(Saved entries)
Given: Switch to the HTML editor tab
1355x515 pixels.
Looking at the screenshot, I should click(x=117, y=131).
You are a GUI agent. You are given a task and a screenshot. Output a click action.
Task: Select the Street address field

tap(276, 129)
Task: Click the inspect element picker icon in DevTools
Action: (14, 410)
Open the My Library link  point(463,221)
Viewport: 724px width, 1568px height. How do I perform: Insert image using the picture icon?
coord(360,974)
--
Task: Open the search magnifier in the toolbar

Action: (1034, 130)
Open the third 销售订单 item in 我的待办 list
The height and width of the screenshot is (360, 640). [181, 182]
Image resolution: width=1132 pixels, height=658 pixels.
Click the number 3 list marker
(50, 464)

→ What the task requires
All that is wanted is the stretch of lines above from the one containing "You are a GUI" through the one containing "Open the My", duplicated exactly.

→ Result for this exercise
You are a GUI agent. You are given a task and a screenshot. Output a click action.
Task: Select the Street address field

tap(276, 129)
Task: Click the inspect element picker icon in DevTools
Action: (14, 410)
Open the My Library link  point(463,221)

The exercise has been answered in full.